GIVEN INSTRUCTION » Output the part of the data that opens with the line containing "Open the home finance dashboard icon" and closes with the line containing "Action: [646, 129]", including both of those lines, as a numbered list with blank lines left out.

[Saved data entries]
— begin —
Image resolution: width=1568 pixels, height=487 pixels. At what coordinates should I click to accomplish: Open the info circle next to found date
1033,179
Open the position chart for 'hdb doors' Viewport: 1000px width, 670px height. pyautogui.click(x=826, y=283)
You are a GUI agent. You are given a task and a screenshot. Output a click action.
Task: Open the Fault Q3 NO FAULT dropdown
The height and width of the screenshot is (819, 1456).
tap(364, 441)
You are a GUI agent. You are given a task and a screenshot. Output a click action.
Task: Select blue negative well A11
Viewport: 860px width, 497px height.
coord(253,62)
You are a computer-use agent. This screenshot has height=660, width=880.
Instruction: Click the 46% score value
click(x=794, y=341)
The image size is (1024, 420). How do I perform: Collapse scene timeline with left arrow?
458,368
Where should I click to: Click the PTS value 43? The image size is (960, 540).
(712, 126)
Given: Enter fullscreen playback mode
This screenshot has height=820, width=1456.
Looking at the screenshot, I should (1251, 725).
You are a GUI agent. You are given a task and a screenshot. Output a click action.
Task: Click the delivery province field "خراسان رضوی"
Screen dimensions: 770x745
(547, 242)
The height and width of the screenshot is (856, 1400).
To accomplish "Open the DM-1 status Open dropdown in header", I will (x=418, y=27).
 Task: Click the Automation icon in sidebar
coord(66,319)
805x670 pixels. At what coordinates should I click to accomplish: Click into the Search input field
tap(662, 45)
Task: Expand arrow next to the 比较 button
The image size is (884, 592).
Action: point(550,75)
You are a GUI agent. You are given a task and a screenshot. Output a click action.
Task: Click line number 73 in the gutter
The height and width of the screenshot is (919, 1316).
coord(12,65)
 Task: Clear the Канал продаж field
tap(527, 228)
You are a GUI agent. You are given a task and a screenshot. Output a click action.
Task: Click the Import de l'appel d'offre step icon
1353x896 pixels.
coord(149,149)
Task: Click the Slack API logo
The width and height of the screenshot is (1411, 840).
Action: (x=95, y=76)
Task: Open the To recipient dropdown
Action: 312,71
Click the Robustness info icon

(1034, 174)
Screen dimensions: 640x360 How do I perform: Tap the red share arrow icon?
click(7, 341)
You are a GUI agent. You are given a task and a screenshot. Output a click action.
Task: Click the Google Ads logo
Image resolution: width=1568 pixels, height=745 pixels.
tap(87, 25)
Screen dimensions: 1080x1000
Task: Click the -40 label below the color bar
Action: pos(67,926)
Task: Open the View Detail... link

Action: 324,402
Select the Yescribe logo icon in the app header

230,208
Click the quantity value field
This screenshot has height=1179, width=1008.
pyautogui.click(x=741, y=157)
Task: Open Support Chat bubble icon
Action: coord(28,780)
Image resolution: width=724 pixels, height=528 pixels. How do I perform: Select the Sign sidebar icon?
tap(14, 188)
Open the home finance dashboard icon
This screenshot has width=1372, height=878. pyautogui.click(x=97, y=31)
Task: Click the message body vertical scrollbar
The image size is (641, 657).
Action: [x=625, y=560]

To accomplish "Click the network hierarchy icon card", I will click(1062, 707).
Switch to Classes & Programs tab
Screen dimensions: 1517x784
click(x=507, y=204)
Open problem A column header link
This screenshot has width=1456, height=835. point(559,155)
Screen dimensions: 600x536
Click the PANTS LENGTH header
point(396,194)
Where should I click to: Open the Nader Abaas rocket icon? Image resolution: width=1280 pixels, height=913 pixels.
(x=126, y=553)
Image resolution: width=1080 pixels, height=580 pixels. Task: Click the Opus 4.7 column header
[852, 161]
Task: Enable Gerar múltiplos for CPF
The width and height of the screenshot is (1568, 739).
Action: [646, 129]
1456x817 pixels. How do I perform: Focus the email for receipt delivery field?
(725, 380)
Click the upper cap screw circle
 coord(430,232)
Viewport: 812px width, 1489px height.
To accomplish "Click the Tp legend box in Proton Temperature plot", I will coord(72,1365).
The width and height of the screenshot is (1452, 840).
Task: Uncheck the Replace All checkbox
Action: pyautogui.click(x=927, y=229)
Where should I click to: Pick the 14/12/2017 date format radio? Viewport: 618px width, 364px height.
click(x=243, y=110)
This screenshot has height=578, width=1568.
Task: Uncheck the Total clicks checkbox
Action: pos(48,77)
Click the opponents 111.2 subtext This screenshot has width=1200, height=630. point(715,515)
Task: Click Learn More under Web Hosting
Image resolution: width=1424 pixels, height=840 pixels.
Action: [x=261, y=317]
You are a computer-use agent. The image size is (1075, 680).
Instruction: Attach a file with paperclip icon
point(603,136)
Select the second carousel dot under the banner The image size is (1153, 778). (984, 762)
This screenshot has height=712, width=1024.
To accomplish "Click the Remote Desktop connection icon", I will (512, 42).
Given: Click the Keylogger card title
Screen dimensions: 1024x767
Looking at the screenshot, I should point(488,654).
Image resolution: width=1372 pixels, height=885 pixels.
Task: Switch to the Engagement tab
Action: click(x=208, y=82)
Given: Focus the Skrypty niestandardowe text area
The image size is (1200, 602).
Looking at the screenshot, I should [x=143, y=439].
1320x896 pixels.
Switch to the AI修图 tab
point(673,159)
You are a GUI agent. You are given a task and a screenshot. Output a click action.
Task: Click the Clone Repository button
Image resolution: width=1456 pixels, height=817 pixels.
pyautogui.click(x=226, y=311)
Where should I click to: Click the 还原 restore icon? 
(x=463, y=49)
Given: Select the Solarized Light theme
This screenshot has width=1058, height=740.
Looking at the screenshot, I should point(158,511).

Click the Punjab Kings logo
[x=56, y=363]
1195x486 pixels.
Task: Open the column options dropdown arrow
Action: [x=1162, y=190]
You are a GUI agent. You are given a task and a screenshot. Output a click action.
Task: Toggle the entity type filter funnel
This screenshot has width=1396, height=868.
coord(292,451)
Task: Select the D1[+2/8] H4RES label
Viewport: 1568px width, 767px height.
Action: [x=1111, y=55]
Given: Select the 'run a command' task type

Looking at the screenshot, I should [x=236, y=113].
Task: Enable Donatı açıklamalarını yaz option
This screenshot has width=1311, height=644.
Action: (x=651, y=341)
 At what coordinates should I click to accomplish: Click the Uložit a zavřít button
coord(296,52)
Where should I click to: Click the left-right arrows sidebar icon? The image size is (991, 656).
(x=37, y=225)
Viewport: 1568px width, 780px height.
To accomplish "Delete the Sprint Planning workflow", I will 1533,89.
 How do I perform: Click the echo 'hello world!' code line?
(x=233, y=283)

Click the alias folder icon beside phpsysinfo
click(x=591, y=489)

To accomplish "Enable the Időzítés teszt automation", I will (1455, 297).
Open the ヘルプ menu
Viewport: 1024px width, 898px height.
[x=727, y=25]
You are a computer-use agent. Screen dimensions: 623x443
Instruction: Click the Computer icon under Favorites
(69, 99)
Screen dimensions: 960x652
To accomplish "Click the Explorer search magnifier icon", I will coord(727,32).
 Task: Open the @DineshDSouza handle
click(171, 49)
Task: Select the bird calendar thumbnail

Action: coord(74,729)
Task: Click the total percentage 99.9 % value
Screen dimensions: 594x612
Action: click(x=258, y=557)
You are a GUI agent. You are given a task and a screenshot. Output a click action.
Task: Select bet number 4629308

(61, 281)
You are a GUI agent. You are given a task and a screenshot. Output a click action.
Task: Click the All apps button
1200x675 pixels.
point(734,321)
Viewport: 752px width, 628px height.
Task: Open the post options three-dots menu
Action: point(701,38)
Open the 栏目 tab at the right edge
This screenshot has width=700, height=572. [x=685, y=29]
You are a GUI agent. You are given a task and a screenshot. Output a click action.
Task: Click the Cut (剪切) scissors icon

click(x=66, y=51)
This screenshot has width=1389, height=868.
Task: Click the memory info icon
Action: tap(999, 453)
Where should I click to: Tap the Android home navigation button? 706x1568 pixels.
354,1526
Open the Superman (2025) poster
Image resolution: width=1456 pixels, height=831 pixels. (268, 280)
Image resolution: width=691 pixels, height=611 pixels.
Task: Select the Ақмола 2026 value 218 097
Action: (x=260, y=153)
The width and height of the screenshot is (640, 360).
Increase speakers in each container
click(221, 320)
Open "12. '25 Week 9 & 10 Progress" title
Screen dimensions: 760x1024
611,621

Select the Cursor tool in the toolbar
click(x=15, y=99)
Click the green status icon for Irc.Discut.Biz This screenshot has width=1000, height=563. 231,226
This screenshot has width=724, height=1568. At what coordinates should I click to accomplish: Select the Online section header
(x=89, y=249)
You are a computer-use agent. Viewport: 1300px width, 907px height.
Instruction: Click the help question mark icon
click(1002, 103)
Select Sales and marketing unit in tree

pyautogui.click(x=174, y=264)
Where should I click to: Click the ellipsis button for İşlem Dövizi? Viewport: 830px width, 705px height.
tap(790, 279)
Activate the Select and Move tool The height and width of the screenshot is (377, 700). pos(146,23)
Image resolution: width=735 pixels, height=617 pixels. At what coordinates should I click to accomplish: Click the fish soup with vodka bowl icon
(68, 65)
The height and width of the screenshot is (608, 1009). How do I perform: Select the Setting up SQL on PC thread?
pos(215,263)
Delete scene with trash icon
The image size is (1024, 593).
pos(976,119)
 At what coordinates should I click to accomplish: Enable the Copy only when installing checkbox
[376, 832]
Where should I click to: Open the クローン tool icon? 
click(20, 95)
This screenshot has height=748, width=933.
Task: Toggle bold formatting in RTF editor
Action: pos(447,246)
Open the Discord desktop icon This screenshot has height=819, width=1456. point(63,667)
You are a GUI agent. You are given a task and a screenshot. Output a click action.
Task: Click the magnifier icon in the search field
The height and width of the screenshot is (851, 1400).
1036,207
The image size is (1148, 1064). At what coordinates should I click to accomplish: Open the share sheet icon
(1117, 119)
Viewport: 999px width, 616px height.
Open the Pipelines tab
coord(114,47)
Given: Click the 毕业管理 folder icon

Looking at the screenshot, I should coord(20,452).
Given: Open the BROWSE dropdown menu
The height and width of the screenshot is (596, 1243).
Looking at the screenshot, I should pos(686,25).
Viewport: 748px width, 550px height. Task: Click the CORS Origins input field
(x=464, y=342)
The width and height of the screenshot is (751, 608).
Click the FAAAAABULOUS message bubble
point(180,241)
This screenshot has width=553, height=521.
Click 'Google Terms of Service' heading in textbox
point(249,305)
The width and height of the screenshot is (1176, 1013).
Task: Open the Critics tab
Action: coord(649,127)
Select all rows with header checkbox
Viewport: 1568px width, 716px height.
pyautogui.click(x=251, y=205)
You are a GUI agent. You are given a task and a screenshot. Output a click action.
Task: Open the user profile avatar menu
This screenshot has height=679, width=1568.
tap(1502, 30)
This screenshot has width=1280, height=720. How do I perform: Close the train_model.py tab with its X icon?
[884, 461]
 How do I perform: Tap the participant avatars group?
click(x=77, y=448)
— end —
SOLUTION »
1. Open the home finance dashboard icon
2. This screenshot has width=1372, height=878. pyautogui.click(x=97, y=31)
3. Task: Click the message body vertical scrollbar
4. The image size is (641, 657).
5. Action: [x=625, y=560]
6. To accomplish "Click the network hierarchy icon card", I will click(1062, 707).
7. Switch to Classes & Programs tab
8. Screen dimensions: 1517x784
9. click(x=507, y=204)
10. Open problem A column header link
11. This screenshot has width=1456, height=835. point(559,155)
12. Screen dimensions: 600x536
13. Click the PANTS LENGTH header
14. point(396,194)
15. Where should I click to: Open the Nader Abaas rocket icon? Image resolution: width=1280 pixels, height=913 pixels.
16. (x=126, y=553)
17. Image resolution: width=1080 pixels, height=580 pixels. Task: Click the Opus 4.7 column header
18. [852, 161]
19. Task: Enable Gerar múltiplos for CPF
20. The width and height of the screenshot is (1568, 739).
21. Action: [646, 129]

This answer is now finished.